Could you restate the entries below word for word?

Stored items
□ □ □ □

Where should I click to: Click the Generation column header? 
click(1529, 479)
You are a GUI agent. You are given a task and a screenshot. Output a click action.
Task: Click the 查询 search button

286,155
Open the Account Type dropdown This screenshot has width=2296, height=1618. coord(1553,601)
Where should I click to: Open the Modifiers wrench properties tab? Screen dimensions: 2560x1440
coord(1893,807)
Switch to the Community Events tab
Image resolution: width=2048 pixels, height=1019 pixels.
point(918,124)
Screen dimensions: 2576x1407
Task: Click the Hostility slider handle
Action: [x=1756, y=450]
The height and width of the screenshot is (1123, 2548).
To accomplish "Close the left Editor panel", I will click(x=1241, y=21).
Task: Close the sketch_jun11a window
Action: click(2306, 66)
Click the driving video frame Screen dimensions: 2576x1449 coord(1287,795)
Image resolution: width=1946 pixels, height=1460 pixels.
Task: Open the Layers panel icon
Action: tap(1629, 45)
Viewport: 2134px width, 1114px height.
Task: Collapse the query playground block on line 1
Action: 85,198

□ □ □ □

**REPLY:**
Where should I click to: Click the Generation column header? 
click(1529, 479)
You are a GUI agent. You are given a task and a screenshot. Output a click action.
Task: Click the 查询 search button

286,155
Open the Account Type dropdown This screenshot has width=2296, height=1618. coord(1553,601)
Where should I click to: Open the Modifiers wrench properties tab? Screen dimensions: 2560x1440
coord(1893,807)
Switch to the Community Events tab
Image resolution: width=2048 pixels, height=1019 pixels.
point(918,124)
Screen dimensions: 2576x1407
Task: Click the Hostility slider handle
Action: [x=1756, y=450]
The height and width of the screenshot is (1123, 2548).
To accomplish "Close the left Editor panel", I will click(x=1241, y=21).
Task: Close the sketch_jun11a window
Action: click(2306, 66)
Click the driving video frame Screen dimensions: 2576x1449 coord(1287,795)
Image resolution: width=1946 pixels, height=1460 pixels.
Task: Open the Layers panel icon
Action: tap(1629, 45)
Viewport: 2134px width, 1114px height.
Task: Collapse the query playground block on line 1
Action: 85,198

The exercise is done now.